El humor es una válvula de escape que permite aligerar la presión, la tensión que generan las imágenes que describen los narradores. Es un humor oscuro, sádico incluso, pues no se trata de acomodarse a lo políticamente correcto, eso es impensable para Claudio, sino de caminar siempre al borde de la cornisa, hacer equilibrismo y desafiar la inteligencia del lector, invitarlo a que trascienda las convenciones morales para enfrentar sus demonios, los mismos que atormentan o quizá seducen al protagonista.
¿En qué momento la racionalidad se convierte en locura? ¿Cuándo se cruza la delgada línea entre la crueldad inocente de la infancia y la maldad consciente de la madurez? ¿O acaso las fronteras se difuminan en el complejo universo de la psiquis? Y más allá de eso, ¿quién establece los límites?, ¿quién determina la diferencia entre el Bien y el Mal? Estos cuestionamientos surgen en el transcurso de Diario secreto, cuya narración va develando la personalidad de un hombre que experimenta constantemente con el dolor ajeno, y que, en la búsqueda del sentido de su existencia, esboza una estética/hermenéutica hedonista del sufrimiento. Así lo declara cuando cuenta cómo “bombardeaba” hormigas con bolsas plásticas ardientes: “No negaré que el chisporroteo de la carne quemada y los saltos que producía la explosión en los cuerpos tenían su belleza. También lo practiqué”.

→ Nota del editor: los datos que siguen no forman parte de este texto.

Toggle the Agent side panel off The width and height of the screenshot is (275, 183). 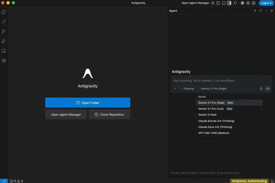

Esos “juegos” infantiles delatan su precoz vicio y perversión, pero esto, al parecer siempre pasa desapercibido para su madre, quien, como buena ama de casa de clase acomodada prefiere destacar su gran educación por encima de su maldad, asegurando que era un buen muchacho pues no rayaba pupitres ni pegaba chicles en ellos. Aquí Claudio también abre vetas de lectura sociológica, que permiten identificar ciertas características del complejo de superioridad de las familias con ascendencia europea en nuestro país.
Y claro, el trabajo de lenguaje, pulcro, como en toda su obra, adquiere una dimensión visceral cuando le cede voz a los personajes, pues hay cierto tono descarnado, cínico, casi indolente, pero, al mismo tiempo, con palabras medidas y precisas que trascienden la mera simulación de oralidad cotidiana para instalar un ritmo propio que, muy sutilmente, tiene pinceladas poéticas sin desentonar con las personalidades particulares de quienes narran. Y en eso puede advertirse una intención estética y poética en la narración del horror, en la puesta en escena de la crueldad que horroriza y, al mismo tiempo, atrae.
Claro que esto es solo una entrada de lectura de las múltiples que ofrece esta novela. Queda al lector descubrir y explorar otras.